This month's quote is a reminder to all that as important as money and financial security are to people; living life wisely and honestly always yields a profit. Some of our younger readers are very concerned about the potential problems during a financial debacle, but it is important to remember that all wealth stays in place.

All the roads, schools, factories, houses, land, crops, mines, stores, and malls remain and the ownership changes. By having some of your assets in real money you have shown your wisdom and will be able to weather the storm better than those less wise.

Gold has shown strength and many were commenting on the ability for gold to take out the most recent high of 390. It appeared to us that gold was running out of gas and would not break above 390 before more consolidation takes place.

Silver was a disappointment again. Last month's prediction that silver could breech the five dollar level was just plain wrong!

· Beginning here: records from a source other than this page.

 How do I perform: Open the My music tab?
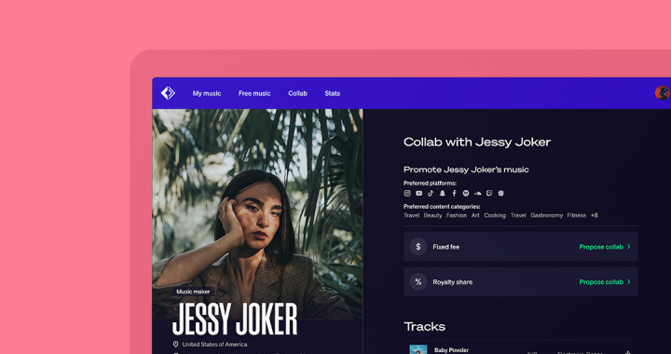(207, 93)
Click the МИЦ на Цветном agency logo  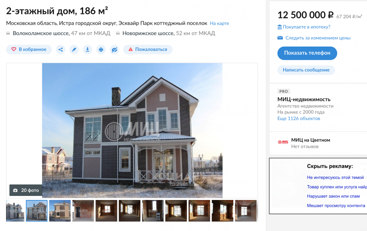point(283,142)
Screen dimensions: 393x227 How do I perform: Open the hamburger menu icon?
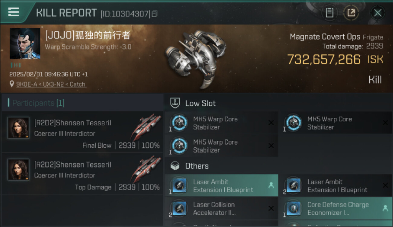pyautogui.click(x=13, y=12)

Silver actually topped out and started down before gold. Some could consider this to be a leading indicator; others simply ignore silver and class it as an industrial use metal only. We take the silver market seriously and did use it as an indication that gold might not make a new high here.

The bigger question is now what is going to happen? We expect both gold and silver to pull back this summer and test support. It is possible for silver to test the 4.40 level and gold might pull back further than most bulls think possible. The dollar rescue team will be put into action soon.

The most common and disturbing question is why is gold showing so much strength and silver performing so poorly? Again, long-term readers understand that the futures pits hold the answer. The open interest in gold was substantial in the near (spot) month. This condition did not exist in silver. We witnessed this same condition during the last rally. Once the gold traders take their paper profits the market slows down.

Some investors think these paper games can continue indefinitely, this is not true. The physical cash market for both gold and silver will one day be the market leader and the futures market will be following the physical demand. This is expected to actually happen in silver before it takes place in gold. Although we cannot be certain about this, once the bull market becomes obvious to the average investor both metals will be moving more in tandem.

While attending the Vancouver Natural Resources Conference last year, the world panel was asked about gold's performance during an inflationary environment vs. a deflation. The answer given by the panel was accurate and very similar by all participants. All stated that gold was a crisis hedge and therefore expected gold to perform well during either financial condition. This is true, and as silver investor readers know, gold actually performs better during a deflation. This was proven by Professor Jastram in "The Golden Constant."

Looking over commodity data for centuries, gold's purchasing power remained steady and actually improved during depressions.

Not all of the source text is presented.